On financial services more specifically: there will be no financial passport. It was reassuring to hear Prime Minister May acknowledge that last week. This means that, in the future, cross-border financial services cannot be offered into the EU 27 in the same way as today from the UK. The rules will change. We don’t believe that financial services can be part of an FTA. Because financial services are not goods. They cannot be traded and supervised in the same way. For financial services, we already have a functioning approach which – although not the same as a passport – offers many opportunities: the EU regime of equivalence. It works well for other key financial partners (United States, Japan).

We have a clear and orderly process in place to handle the Brexit negotiations – with the European Commission and the 27 member states. We will stick to this coordinated and united approach.

***

This being said, the United Kingdom will not suddenly be cut off from the rest of the EU once it leaves. We will remain deeply interconnected.

Today, our companies – large corporates and SMEs – import and export daily. They are deeply interconnected. And will remain so after Brexit. Of course they need to prepare and adapt to the UK exiting the single market. But goods will continue to be traded after Brexit. It is in our mutual interests to ensure the best possible arrangements with no-tariffs or the lowest possible tariffs.

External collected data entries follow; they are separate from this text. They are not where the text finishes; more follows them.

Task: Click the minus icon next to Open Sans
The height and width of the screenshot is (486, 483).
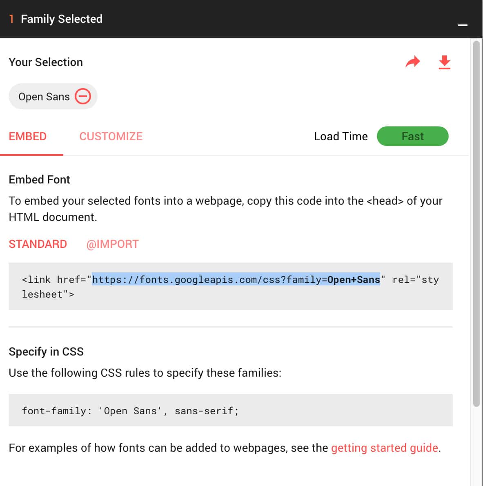Action: (83, 96)
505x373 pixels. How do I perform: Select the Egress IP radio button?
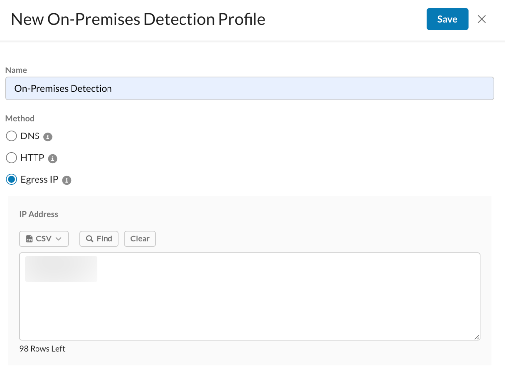(11, 180)
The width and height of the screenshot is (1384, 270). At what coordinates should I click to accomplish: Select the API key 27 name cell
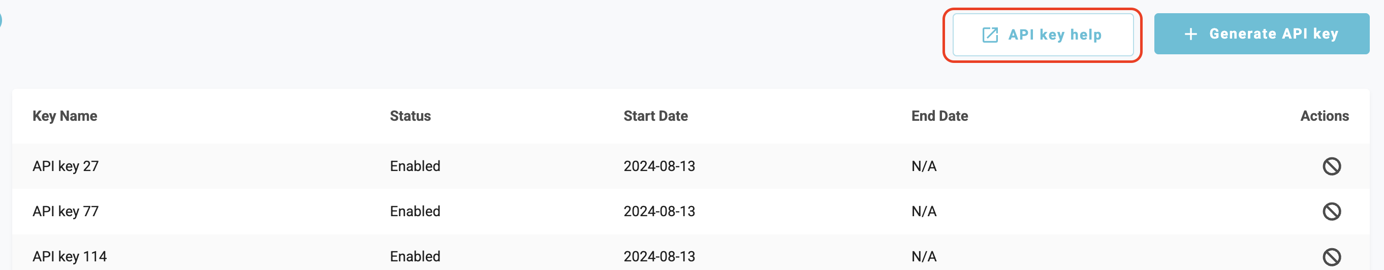(66, 166)
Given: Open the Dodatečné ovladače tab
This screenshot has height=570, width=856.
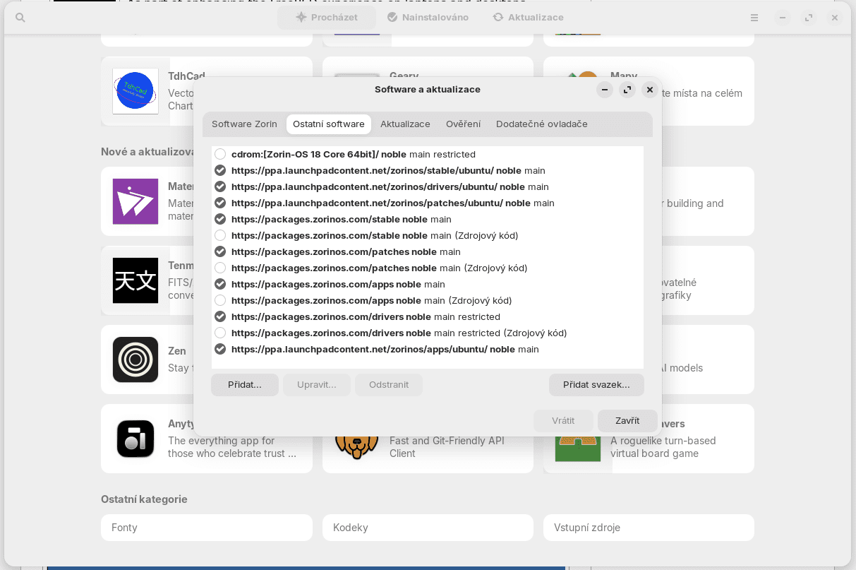Looking at the screenshot, I should tap(541, 124).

We will also keep sharing and defending European values on the world scene.

Recent examples show that we can keep working together. Chancellor Philip Hammond joined myself and three fellow finance ministers in signing a letter on the recent American tax reform, to express our concerns on its implications for our economies. On a more positive note, I welcome the Chancellor’s support for our efforts to appropriately tax Internet giants. On green finance – even though our two financial places are competitors – we have shared best practice to promote a more responsible approach to finance.

We will have to build on this continued partnership to defend together on the world scene the values we share – because the world is changing. There is a rise in international tensions. Some of the key institutions underpinning the international order as we know it are being called into question – the UN, the WTO, the IMF. This world order arose from the ruins of the Second World War. The United Kingdom and France were pivotal in designing it. Now we need to be ready to defend the merits of the principles it relies on – a rules-based approach, a global level playing field, openness, freedom and fairness. But we also need to reinvent and adapt this order to the new balance of powers and global challenges we face.

We need more than ever to reinforce international cooperation to answer the numerous challenges that face all countries today – climate change, migration, the impact of new technologies on society, rising inequalities, terrorism. In all these areas and many more, countries need to work together – often at a global level.

President Macron proposed a new world deal in Davos for a renewed multilateralism. I hope the UK will help us build together that vision for a fairer, more inclusive globalization based on multilateral rules, agreed and respected by all. We see in our own countries how globalization is called into question. If we want globalization to be a success, if we don’t want nationalism to rise, we need to act together.

***

As you see, despite Brexit, we still share a great deal in common and have many reasons to promote and defend those shared values at a global level. Yes, the United Kingdom is leaving the EU. And it will have an impact on how we live as neighbours. But Brexit is only one part of our relationship. It does not mean the end of our cooperation. We can work together to develop common and positive projects. And the most urgent thing for us to do is to defend a modernized multilateralism based on rules.

The biggest harm Brexit could cause would be to prevent us from building something new together.